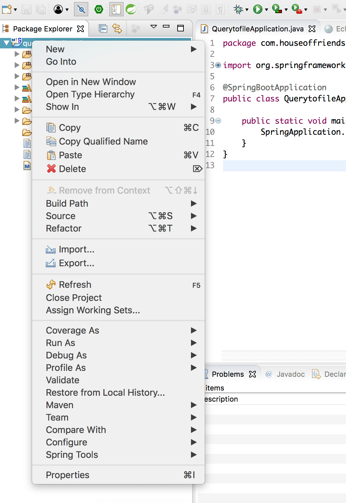Expand the Run As submenu
This screenshot has width=346, height=503.
61,343
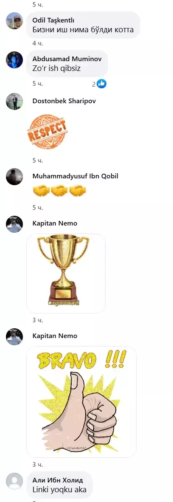
Task: Click Muhammadyusuf Ibn Qobil's avatar
Action: tap(14, 177)
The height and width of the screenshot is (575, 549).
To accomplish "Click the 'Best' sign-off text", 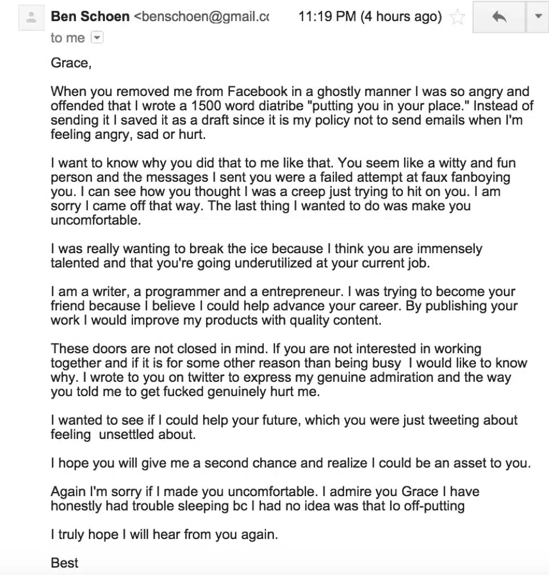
§ §
◆ **Task requirements**
Count the lines of the records above that contain the string "width", matching case, and give only the number.

◆ **Correct output**
2